I have absolutely no doubt in my mind that the poker world is going to love this show. I've been involved in many, many poker shows and I feel like I have a good idea as to what will work on TV and what won't. I feel like, especially with the die hard poker players, they are a bit sick of watching made for TV events that ultimately come down to a shove fest with stacks less than 20 big blinds. I know I am. Cash poker is hot, and it creates more interesting poker. It's not a coincidence that High Stakes Poker gets the most hits on youtube.
Well, with 6 handed poker, a pot limit pre, and no limit post flop structure, with the addition of a "contestant" the Loose Cannon who qualifies for the opportunity to play a cash game against some of the world's best players, you end up with a very entertaining show.
The set is pretty sick. Many of the players who have appeared on the show have commented on it. It's unlike anything I've ever seen before.
Amanda Leatherman who you guys know from her days at PokerWire, PokerNews, PokerRoad, and also on the WPT, is always on set. Amanda's role on the show covers many bases and allows her to show off some of that personality that's made her a hit with poker fans and players alike. She's really amazing at what she does and I'm a big fan myself. She's cute, knows poker, and is very personable. I've always enjoyed doing "Dan updates" with her on the WPT and for PokerNews and am really glad that she's a part of the show.

As I've mentioned in past blogs I spent a decent amount of time working on my game, specifically 6 max 100-200 no limit hold'em on PokerStars against some of the best players on the internet. Those guys are super tough, but I learned a lot from them. I'm trying my best to do well on The Big Game and feel like I'm playing pretty well. I've made some mistakes, but as you'll see when the show airs, the types of mistakes I've made are much different than the mistakes you are used to seeing me make. The average player may not see the mistakes as being a big deal, but I'm certain that I've had opportunities to make excellent plays and haven't made the optimal play. I am trying really hard, though, and I'm hoping that my last session goes well. I do feel really confident playing in this game, especially when comparing it to the tough online games I'd been playing.
Online you just don't see a ton of limping before the flop, but when you are dealing with loose cannons and various types of live players, you end up seeing a lot of things you just wouldn't see in a 100-200 game on Stars. Adjusting to those fundamental errors is interesting for me and I'm trying to figure out the best ways to exploit what I deem to be fundamental mistakes based on what I've learned online over the last few months.

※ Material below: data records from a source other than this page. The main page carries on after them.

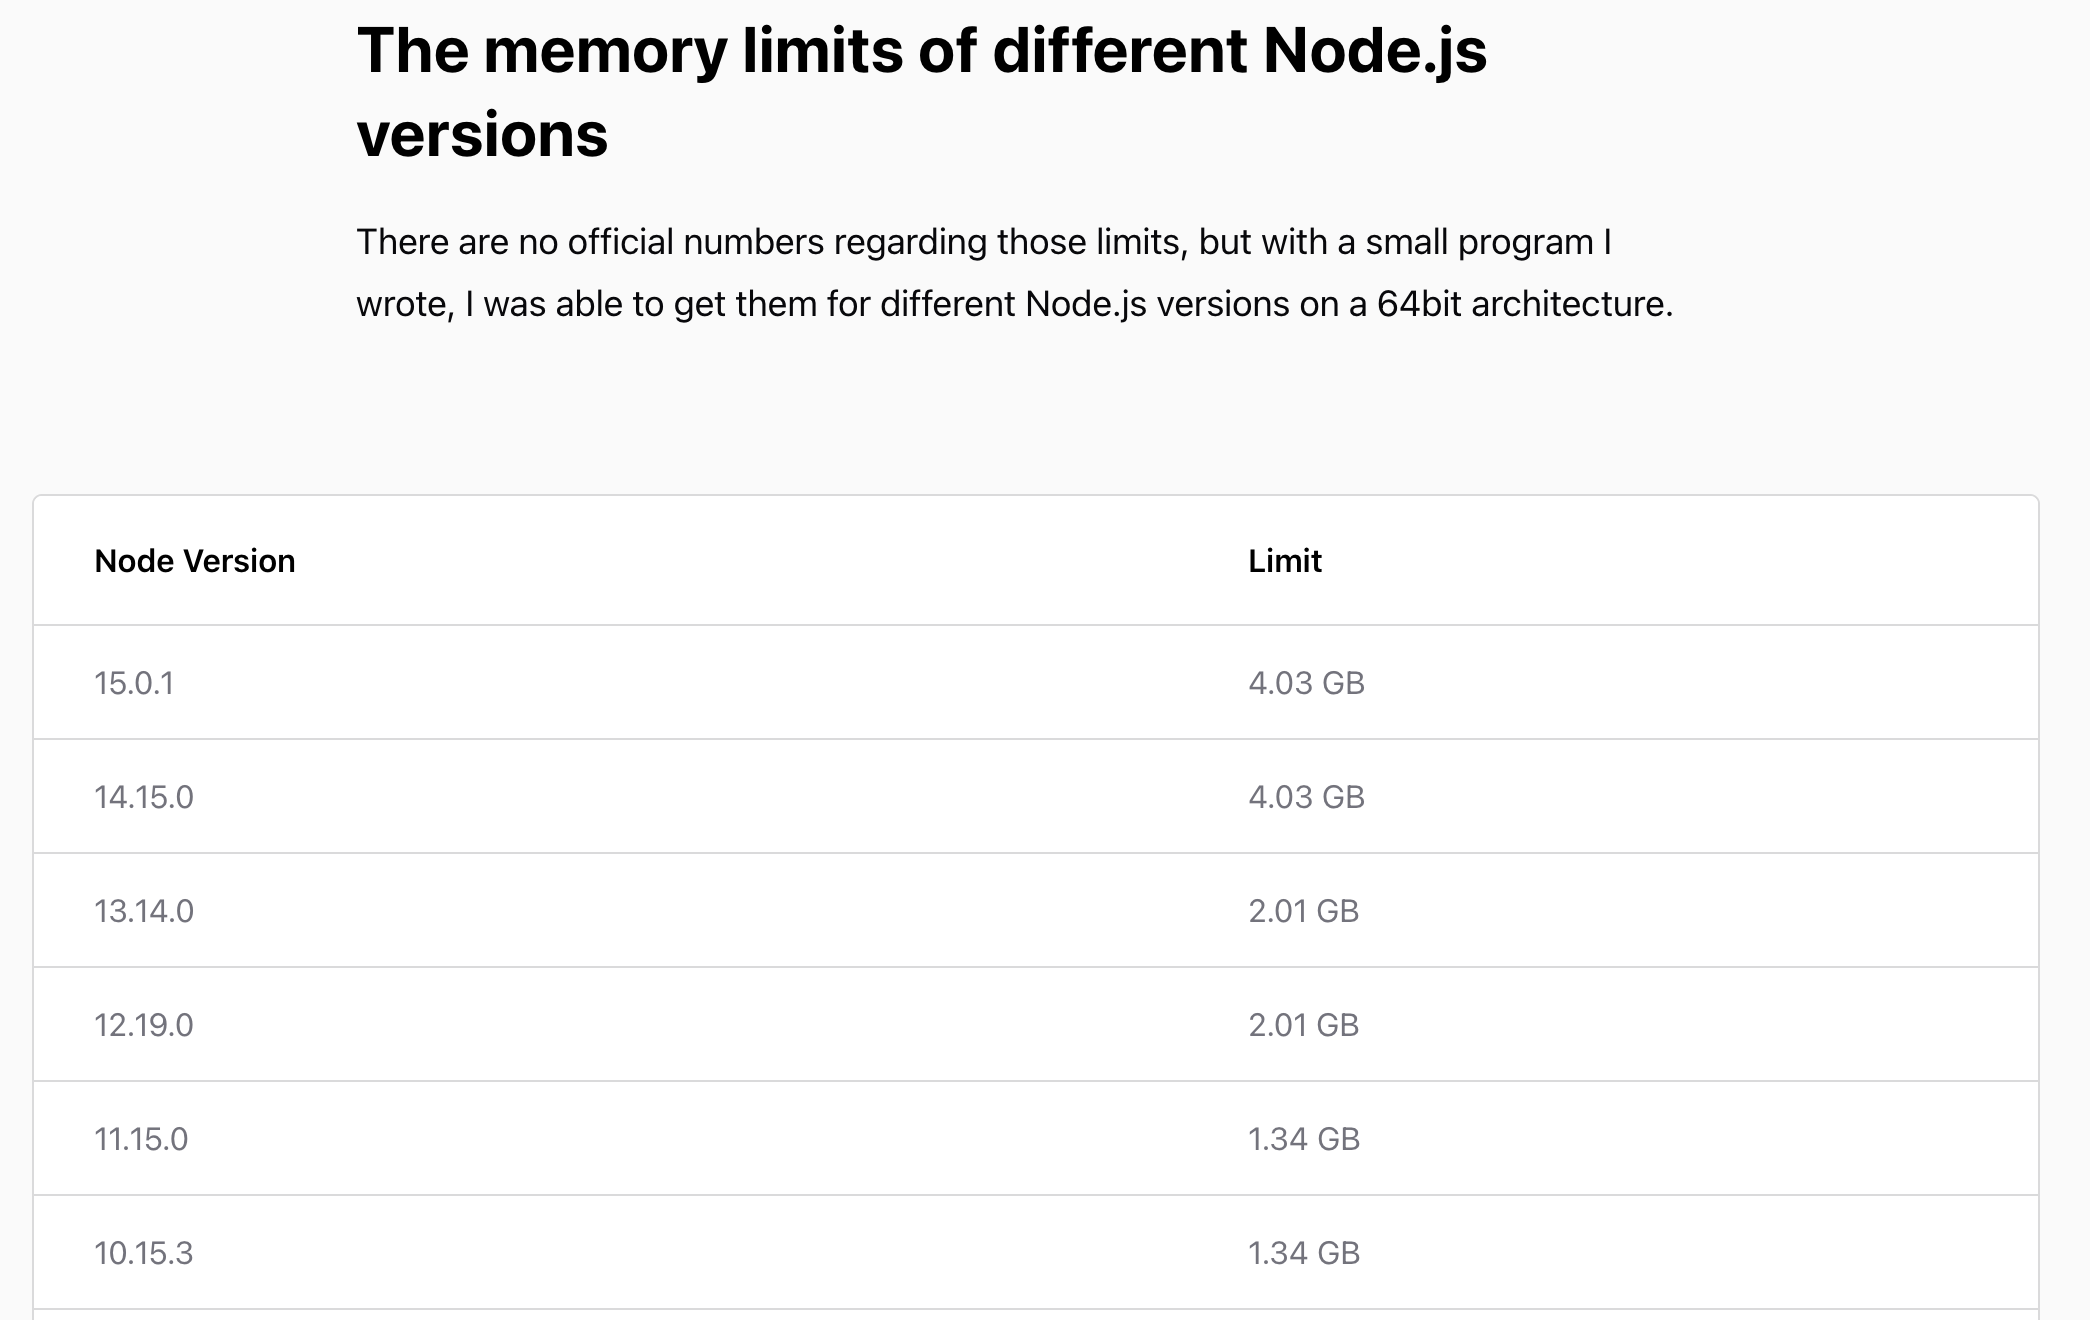Select the 13.14.0 version cell
The image size is (2090, 1320).
click(144, 911)
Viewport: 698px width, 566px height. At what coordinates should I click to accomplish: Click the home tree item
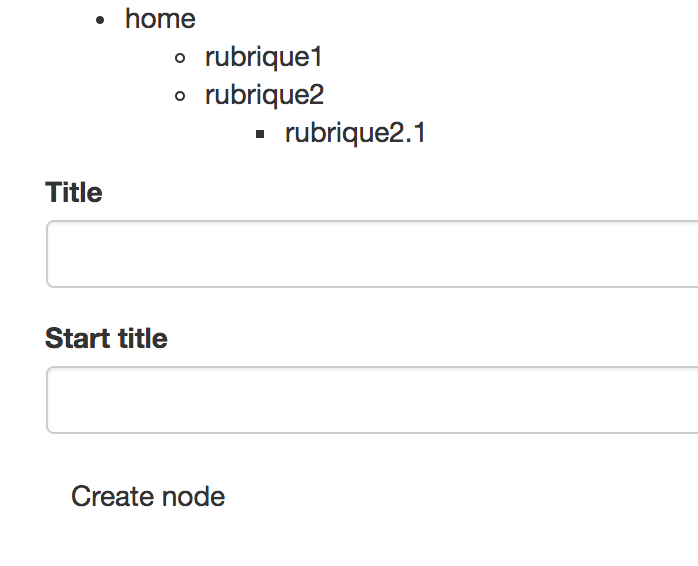(x=160, y=18)
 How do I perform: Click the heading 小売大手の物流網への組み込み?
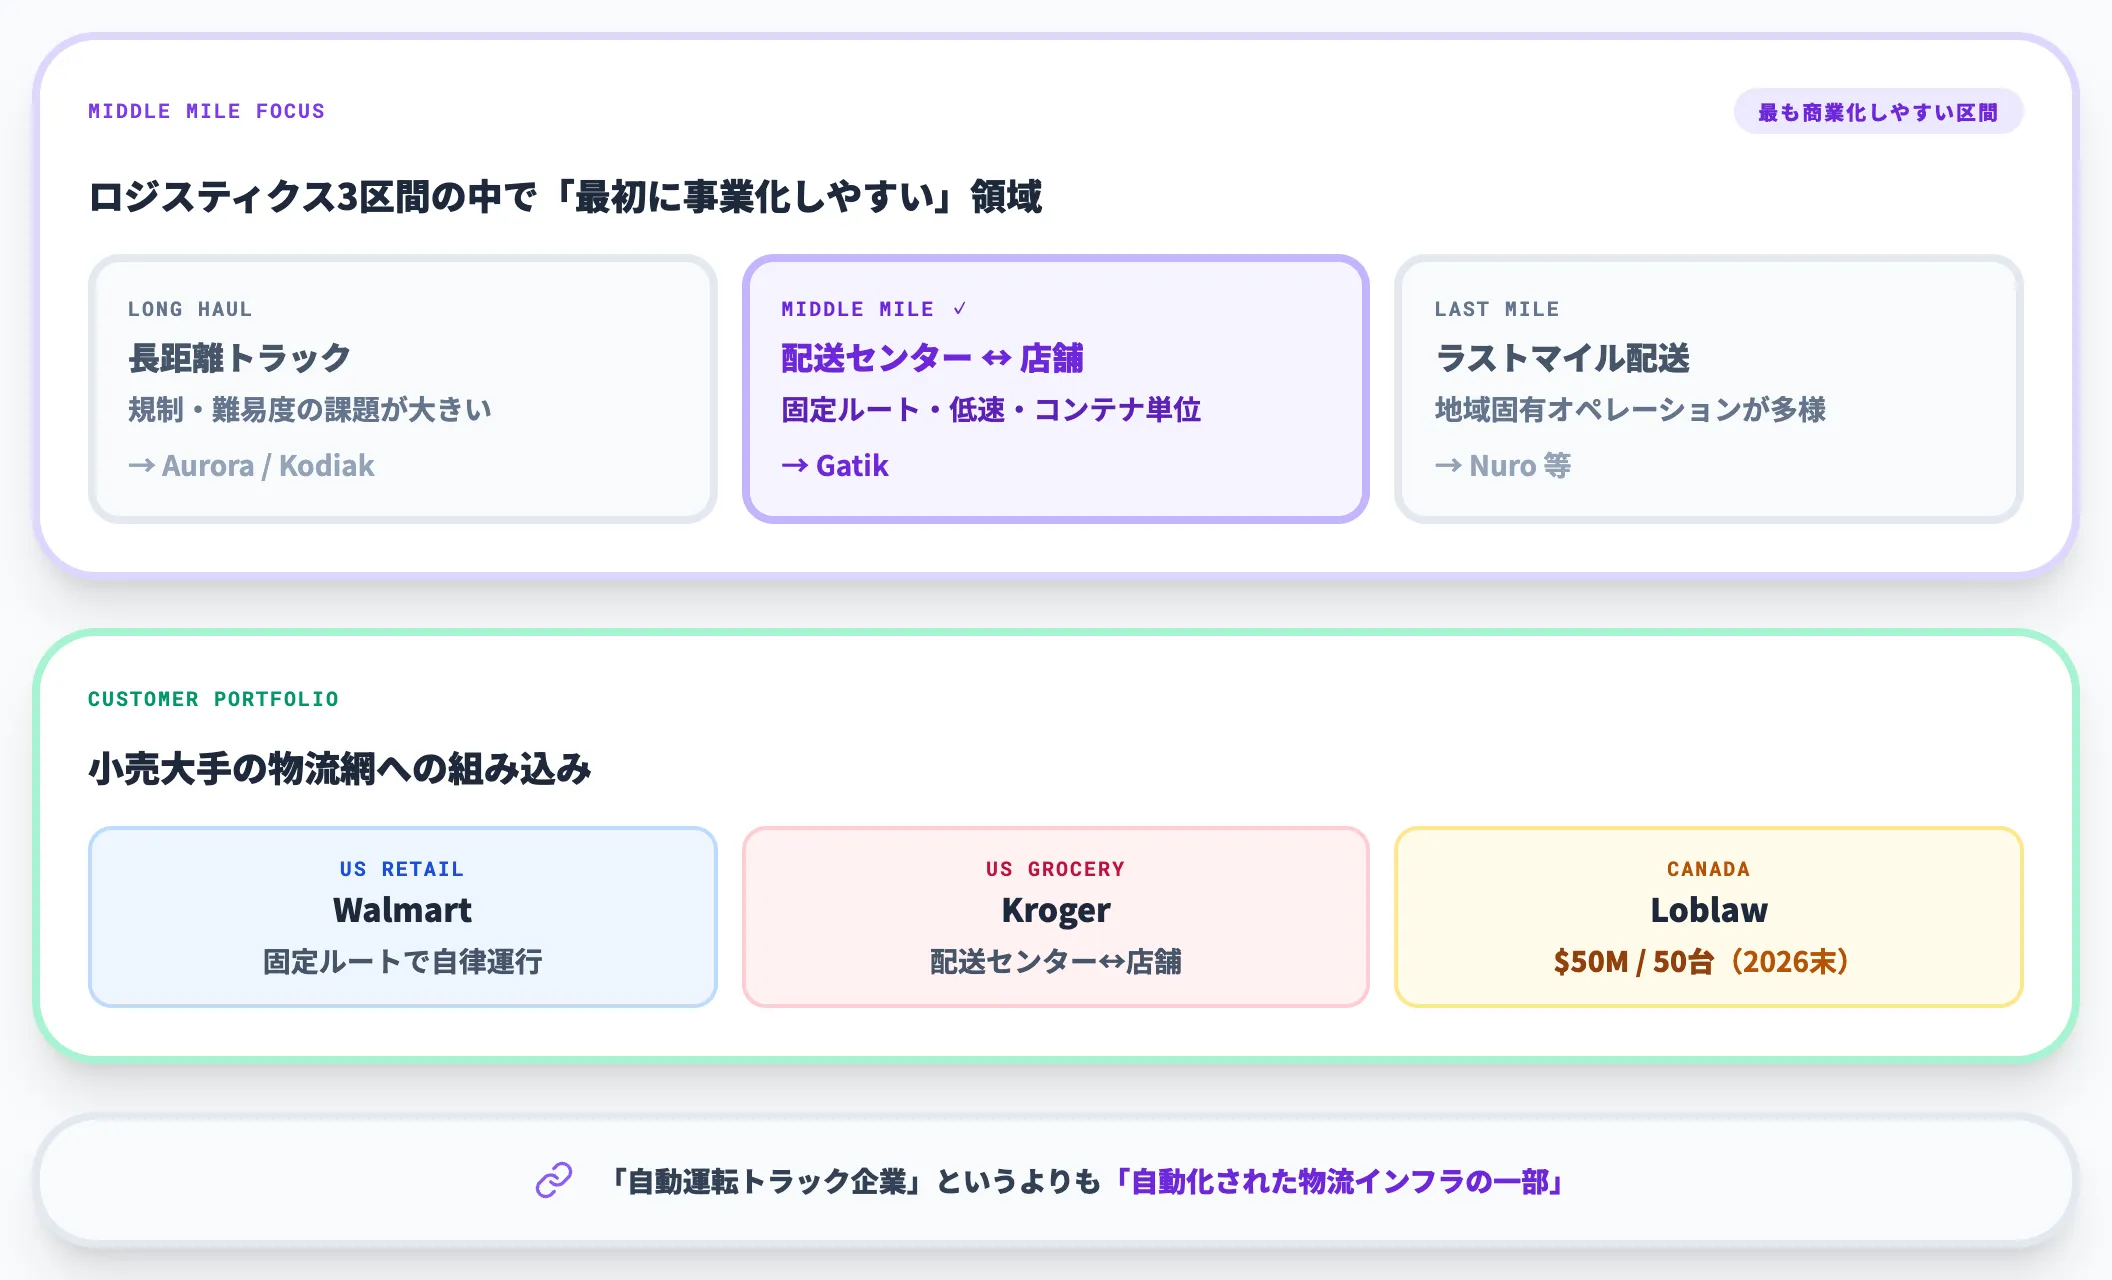coord(340,769)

I can't reveal any results from the show, but I can tell you that the show is scheduled to air sometime in June. The episodes will air late night on FOX, five nights a week, Monday through Friday, one hour episodes. Each week you'll see one Loose Cannon take his shot. If he happens to go broke before the Friday episode, the show does go on and he's replaced with a player waiting to sit. I seriously can't wait to watch this show! Some truly epic hands and table banter. Tony G... and Phil Hellmuth! Does it get any better? I mean really?